• The task
For the records below, output each line exactly as it appears, from the first through the line with "Task: Open File Explorer from the taskbar".

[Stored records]

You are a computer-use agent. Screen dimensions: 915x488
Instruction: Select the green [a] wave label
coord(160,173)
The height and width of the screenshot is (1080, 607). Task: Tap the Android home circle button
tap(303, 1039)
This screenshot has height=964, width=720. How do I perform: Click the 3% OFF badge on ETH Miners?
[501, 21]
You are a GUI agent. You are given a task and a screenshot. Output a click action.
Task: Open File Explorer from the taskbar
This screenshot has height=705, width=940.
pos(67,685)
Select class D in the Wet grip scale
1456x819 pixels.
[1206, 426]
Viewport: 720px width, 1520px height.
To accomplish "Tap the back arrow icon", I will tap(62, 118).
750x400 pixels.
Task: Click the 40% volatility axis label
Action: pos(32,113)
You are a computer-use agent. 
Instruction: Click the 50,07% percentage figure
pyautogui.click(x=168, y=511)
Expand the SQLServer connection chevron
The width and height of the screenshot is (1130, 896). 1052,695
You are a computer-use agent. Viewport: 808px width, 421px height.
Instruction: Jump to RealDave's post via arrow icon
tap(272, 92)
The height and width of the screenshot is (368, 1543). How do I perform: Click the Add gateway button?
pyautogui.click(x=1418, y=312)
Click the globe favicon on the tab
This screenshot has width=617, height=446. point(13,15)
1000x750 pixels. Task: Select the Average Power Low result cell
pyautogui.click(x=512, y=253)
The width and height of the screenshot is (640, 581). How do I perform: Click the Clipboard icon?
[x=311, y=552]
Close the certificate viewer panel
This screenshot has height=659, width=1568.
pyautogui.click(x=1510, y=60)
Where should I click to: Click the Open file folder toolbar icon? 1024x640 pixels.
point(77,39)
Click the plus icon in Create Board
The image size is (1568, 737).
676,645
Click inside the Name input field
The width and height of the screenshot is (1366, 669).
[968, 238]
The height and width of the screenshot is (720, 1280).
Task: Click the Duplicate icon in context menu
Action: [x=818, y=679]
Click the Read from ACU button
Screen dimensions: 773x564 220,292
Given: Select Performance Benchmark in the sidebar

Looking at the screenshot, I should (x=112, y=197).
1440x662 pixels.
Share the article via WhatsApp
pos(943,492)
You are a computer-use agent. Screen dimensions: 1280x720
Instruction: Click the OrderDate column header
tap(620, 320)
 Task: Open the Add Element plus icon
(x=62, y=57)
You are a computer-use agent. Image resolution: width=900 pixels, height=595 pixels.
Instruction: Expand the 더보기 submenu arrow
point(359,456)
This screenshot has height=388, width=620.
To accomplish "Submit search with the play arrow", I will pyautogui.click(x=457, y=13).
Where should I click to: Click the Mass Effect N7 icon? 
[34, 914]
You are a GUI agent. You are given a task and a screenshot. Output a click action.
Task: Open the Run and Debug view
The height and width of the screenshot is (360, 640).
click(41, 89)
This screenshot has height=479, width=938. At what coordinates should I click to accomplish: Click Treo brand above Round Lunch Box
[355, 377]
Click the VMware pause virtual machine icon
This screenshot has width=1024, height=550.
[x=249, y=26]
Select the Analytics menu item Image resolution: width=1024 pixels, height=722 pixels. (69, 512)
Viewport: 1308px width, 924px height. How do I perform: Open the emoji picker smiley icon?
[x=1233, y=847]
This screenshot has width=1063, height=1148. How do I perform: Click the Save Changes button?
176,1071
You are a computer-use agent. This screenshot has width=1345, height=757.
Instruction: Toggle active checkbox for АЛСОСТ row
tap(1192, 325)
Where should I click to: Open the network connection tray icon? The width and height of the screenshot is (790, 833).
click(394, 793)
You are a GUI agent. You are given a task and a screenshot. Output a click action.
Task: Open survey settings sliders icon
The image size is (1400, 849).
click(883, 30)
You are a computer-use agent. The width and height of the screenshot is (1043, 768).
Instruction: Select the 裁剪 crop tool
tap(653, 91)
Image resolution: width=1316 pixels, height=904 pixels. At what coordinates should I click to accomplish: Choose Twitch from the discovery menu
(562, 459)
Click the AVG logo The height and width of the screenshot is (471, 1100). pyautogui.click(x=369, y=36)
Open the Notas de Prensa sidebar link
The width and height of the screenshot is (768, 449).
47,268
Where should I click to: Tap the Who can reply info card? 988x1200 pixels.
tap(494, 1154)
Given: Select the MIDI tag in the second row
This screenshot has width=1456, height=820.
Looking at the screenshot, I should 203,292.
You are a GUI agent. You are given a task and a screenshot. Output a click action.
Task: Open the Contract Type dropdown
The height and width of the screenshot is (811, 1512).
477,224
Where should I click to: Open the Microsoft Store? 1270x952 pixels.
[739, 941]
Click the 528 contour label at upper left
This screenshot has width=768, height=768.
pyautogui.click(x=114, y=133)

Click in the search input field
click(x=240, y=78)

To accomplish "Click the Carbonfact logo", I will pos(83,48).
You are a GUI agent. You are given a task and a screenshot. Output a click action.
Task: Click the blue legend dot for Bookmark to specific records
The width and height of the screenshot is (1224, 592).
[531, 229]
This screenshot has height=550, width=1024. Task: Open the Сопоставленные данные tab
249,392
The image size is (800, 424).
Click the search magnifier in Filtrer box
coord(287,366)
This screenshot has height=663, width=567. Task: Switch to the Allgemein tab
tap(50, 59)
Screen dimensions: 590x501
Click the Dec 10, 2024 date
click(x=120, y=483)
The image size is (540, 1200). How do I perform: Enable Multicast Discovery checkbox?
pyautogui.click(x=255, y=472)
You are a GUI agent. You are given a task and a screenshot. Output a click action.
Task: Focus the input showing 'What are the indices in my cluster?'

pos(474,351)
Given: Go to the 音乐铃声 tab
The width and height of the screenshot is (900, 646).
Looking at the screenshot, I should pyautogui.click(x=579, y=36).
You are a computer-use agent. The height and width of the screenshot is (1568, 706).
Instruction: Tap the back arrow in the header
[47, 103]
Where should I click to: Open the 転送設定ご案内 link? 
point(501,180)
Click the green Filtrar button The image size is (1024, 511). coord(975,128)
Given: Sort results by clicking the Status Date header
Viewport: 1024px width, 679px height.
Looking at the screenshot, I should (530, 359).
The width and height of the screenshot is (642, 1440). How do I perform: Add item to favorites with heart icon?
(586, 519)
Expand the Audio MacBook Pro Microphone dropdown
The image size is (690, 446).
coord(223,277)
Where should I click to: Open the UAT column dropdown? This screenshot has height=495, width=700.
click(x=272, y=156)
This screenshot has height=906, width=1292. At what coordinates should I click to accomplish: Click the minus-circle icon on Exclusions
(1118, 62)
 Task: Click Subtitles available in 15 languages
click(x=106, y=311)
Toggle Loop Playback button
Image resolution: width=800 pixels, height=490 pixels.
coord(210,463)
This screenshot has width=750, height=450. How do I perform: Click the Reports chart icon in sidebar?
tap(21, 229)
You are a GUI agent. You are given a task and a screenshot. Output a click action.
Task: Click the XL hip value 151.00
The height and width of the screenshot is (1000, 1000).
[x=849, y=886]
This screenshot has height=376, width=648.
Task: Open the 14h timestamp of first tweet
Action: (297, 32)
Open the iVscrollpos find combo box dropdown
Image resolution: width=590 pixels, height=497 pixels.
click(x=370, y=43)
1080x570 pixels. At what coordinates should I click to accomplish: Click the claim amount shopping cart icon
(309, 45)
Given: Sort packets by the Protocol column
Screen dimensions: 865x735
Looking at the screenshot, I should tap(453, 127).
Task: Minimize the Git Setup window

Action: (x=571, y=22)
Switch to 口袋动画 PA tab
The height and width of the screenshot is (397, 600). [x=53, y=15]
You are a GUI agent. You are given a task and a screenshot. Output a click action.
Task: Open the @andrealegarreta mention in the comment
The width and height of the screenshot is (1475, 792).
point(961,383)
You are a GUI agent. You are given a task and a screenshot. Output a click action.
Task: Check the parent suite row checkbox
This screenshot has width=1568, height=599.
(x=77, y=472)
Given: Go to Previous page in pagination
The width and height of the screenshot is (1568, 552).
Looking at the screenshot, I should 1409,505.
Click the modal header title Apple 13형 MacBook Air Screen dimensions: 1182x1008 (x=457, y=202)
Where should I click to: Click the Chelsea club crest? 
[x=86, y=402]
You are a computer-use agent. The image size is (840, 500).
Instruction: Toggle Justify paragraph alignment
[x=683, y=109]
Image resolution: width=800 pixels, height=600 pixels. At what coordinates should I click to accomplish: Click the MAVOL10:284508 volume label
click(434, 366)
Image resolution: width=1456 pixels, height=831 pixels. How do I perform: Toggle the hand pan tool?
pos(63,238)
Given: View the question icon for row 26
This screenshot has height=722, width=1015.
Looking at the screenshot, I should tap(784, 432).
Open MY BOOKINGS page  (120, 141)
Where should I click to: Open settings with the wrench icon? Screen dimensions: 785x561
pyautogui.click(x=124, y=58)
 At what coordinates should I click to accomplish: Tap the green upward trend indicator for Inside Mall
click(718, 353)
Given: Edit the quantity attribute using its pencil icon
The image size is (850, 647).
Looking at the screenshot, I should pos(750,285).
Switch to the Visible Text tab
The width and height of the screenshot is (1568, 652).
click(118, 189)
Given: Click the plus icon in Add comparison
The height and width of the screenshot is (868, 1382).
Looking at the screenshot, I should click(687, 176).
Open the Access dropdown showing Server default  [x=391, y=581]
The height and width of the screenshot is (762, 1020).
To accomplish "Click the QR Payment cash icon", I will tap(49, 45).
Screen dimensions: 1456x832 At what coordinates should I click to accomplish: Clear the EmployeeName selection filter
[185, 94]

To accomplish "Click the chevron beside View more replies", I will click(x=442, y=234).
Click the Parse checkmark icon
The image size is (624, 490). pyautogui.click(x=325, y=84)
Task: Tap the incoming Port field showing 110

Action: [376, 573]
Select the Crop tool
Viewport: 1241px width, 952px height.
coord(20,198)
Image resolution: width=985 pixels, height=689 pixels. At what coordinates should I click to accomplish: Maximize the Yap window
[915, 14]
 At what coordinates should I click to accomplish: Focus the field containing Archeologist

• Reply to the task
You are a computer-use agent. Screen dimensions: 915x488
Instruction: Select the green [a] wave label
coord(160,173)
The height and width of the screenshot is (1080, 607). Task: Tap the Android home circle button
tap(303, 1039)
This screenshot has height=964, width=720. How do I perform: Click the 3% OFF badge on ETH Miners?
[501, 21]
You are a GUI agent. You are given a task and a screenshot. Output a click action.
Task: Open File Explorer from the taskbar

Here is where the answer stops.